Sheila Litchfield and her husband (Budge) moved there 43 years ago because they fell in love with the beauty of the area. She was from the South Shore of Boston and he was from New York. His family had a summer home across the street from the house where they now live. When their house came on the market, they leaped at the chance to buy it and they never looked back.
Now, Budge’s sister lives in the summer home and the couple’s son (Tucker) lives next door with his wife (Summer) and their 3 year old grand-daughter, Maeven. It’s a family enclave!
Her many accomplishments
For her entire working life, Sheila was a public health nurse and occupational health nurse full time and she still works 3 days/week. She was on the selectboard for 15 years and she served as chairwoman for 6 of them (towns around there are run by elected boards of selectmen). She’s on the annual Heath Fair committee and has run ADGA sanctioned goat shows at the fair for the past 8 years.
Four years ago, she and her husband started an after school 4-H program at the Hawlemont Elementary School where the kids learn weaving, baking, goat husbandry, cheese making, lego robotics, mindfulness and more. The school has a barn where 3 of Sheila’s goats live with other farm animals during the school year. (This is an innovative program in Agriculture and Environmental Studies and Sheila and Budge are on the advisory board.)
While accomplishing all this, Sheila manages to produce a lot of her family’s food. She maintains large perennial and vegetable gardens, cans her own produce, raises goats and chickens, and makes cheese!
She has 4 beautiful Alpine does at home and 2 of them are currently milking. (3 of her goats live at the school and she boards her buck up the road.) Coincidentally, her buck came from the Chateau Briant Farm in Saco, Maine which we wrote about last month.
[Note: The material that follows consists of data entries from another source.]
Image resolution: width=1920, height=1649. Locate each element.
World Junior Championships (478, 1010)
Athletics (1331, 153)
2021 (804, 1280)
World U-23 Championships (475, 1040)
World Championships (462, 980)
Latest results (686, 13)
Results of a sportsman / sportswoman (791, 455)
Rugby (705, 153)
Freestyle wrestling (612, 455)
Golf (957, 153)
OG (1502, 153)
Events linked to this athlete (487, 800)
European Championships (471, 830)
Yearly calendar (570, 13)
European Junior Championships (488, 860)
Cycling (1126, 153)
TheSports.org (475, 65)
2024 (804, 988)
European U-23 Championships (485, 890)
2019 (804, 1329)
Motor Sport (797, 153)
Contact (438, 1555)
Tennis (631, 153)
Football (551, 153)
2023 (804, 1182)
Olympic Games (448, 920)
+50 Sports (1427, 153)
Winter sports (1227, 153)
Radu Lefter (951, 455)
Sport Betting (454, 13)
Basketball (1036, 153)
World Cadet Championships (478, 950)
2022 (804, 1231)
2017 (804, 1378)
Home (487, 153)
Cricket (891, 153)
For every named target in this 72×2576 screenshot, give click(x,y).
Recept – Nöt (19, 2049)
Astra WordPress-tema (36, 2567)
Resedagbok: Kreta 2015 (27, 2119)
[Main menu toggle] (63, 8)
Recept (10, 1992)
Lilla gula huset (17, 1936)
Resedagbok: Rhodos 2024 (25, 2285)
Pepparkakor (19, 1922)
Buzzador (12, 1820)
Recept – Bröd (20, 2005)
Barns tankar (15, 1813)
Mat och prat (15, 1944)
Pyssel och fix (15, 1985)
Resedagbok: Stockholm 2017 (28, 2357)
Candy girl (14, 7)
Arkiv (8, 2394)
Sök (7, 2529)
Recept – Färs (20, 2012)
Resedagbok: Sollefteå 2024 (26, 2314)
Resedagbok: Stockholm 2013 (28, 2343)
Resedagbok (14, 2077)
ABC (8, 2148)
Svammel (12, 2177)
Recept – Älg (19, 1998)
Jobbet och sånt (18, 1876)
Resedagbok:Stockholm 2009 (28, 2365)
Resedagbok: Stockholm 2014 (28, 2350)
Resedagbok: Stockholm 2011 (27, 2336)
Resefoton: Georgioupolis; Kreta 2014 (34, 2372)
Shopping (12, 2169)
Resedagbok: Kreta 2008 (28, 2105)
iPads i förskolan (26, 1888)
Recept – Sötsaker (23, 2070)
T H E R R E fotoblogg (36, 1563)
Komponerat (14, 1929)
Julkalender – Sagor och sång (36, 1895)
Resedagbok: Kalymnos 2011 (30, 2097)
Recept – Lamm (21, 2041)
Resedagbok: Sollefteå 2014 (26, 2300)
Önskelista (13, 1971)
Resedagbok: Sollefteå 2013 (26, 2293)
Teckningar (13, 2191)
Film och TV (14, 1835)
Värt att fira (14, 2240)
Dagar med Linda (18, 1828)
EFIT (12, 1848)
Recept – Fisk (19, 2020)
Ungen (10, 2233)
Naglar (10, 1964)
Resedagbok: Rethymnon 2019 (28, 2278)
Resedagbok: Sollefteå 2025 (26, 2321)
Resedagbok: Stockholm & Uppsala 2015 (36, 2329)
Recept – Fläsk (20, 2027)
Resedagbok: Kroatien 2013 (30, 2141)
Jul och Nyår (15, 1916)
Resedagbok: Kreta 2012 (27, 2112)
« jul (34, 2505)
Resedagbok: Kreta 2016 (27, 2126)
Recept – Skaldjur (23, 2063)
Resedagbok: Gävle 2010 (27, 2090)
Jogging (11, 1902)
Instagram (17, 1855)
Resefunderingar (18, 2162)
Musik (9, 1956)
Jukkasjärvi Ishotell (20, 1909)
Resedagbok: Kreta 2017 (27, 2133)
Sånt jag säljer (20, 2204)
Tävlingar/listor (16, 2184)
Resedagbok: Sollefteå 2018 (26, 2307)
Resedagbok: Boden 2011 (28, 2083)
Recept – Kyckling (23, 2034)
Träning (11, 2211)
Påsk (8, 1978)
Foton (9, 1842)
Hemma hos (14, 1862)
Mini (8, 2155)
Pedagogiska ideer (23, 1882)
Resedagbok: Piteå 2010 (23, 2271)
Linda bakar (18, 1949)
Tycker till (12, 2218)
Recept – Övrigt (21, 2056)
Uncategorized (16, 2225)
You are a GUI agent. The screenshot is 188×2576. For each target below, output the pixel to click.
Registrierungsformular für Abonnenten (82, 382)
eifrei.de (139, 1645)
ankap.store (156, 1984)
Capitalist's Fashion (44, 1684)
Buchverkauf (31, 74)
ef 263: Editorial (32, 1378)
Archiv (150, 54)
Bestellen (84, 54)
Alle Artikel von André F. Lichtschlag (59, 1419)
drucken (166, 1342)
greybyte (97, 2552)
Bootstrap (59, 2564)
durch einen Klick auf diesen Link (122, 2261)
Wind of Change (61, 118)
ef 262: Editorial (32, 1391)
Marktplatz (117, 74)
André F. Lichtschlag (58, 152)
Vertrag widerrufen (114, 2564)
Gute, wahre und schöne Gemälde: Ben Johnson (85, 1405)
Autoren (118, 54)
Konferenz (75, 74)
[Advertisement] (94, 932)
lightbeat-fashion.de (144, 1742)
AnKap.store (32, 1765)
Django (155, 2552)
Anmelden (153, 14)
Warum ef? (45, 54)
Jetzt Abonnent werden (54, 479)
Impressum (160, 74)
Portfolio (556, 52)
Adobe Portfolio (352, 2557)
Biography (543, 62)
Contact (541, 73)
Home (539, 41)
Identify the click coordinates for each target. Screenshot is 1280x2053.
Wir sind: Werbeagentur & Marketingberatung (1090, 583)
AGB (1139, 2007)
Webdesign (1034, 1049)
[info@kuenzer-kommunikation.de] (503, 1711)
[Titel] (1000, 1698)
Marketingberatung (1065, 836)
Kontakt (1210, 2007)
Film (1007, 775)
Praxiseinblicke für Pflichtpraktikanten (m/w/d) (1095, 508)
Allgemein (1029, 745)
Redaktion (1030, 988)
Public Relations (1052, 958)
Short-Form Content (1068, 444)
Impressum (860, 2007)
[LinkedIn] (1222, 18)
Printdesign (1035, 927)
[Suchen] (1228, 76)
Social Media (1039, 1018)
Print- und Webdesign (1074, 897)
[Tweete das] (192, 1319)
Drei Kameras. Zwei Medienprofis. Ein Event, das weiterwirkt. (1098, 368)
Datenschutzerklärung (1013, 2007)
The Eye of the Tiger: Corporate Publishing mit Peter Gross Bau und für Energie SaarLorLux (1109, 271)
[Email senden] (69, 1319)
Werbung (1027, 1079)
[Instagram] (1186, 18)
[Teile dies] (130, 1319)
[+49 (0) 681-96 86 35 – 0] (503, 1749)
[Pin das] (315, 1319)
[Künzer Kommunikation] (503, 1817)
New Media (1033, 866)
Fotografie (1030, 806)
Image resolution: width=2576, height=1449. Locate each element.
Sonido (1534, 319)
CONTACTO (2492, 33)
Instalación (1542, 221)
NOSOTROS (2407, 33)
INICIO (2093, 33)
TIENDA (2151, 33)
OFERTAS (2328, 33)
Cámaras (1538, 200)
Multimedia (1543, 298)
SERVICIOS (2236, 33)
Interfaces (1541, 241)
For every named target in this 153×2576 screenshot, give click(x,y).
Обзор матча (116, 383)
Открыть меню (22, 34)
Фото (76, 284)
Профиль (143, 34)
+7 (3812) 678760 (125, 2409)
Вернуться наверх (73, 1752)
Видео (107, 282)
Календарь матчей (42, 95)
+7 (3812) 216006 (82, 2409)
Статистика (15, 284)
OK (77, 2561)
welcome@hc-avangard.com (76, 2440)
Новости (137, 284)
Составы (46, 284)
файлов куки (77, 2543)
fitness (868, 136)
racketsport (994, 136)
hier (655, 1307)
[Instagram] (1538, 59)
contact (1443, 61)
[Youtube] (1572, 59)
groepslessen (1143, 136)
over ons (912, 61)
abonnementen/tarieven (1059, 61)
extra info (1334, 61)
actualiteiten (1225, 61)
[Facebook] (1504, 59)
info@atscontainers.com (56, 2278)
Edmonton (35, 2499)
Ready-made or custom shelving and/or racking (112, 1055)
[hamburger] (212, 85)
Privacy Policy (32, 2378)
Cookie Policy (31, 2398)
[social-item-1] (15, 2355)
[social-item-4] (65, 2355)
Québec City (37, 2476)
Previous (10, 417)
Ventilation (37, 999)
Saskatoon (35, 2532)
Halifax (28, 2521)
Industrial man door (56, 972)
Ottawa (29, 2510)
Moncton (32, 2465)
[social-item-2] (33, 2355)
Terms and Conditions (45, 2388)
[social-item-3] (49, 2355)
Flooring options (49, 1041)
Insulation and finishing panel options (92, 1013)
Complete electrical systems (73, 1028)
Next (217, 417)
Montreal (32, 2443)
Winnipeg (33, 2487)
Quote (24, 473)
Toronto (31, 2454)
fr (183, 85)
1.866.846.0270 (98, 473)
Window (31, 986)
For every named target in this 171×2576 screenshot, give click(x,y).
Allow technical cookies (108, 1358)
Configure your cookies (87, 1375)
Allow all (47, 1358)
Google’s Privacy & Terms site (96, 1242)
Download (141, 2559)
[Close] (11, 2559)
Normally, she milks her goats twice daily and would get 1 gallon of milk/day from each goat. At this time of year, she’s milking two does who kidded last May, so their production is about half of what it was. This lower volume has enabled Sheila just enough milk to make cheese twice a week rather than more frequently. In the Spring, a third doe will kid.
10 years ago, Sheila converted a concrete cistern in her basement (that used to hold water) into a cave. She added a door to it and installed shelves. Before she put her cheese there, she monitored the temperature and humidity in it for an entire year.
At the moment, she has Parmesan, Colby, Tomme, Cheddar (all with natural rinds) and Camembert in it. In the winter she finds her cave temperatures tend to be on the
cold side with low humidity.
She also uses a small, wine refrigerator for brie and other mold ripened cheeses during seasons when the humidity in the larger cave fluctuates too much.
She teaches her cheese making classes in her fabulous kitchen.
Her classes are custom designed for the people who take them. When someone is interested, she asks them what cheeses they’d like to make and when they want to come. She has created classes focused on goat or cow milk, cream cheese, triple crème, aged cheeses, soft cheese, mold-ripened cheese and cheese desserts. She limits each class to 6 participants. Most of the classes are about four hours in length.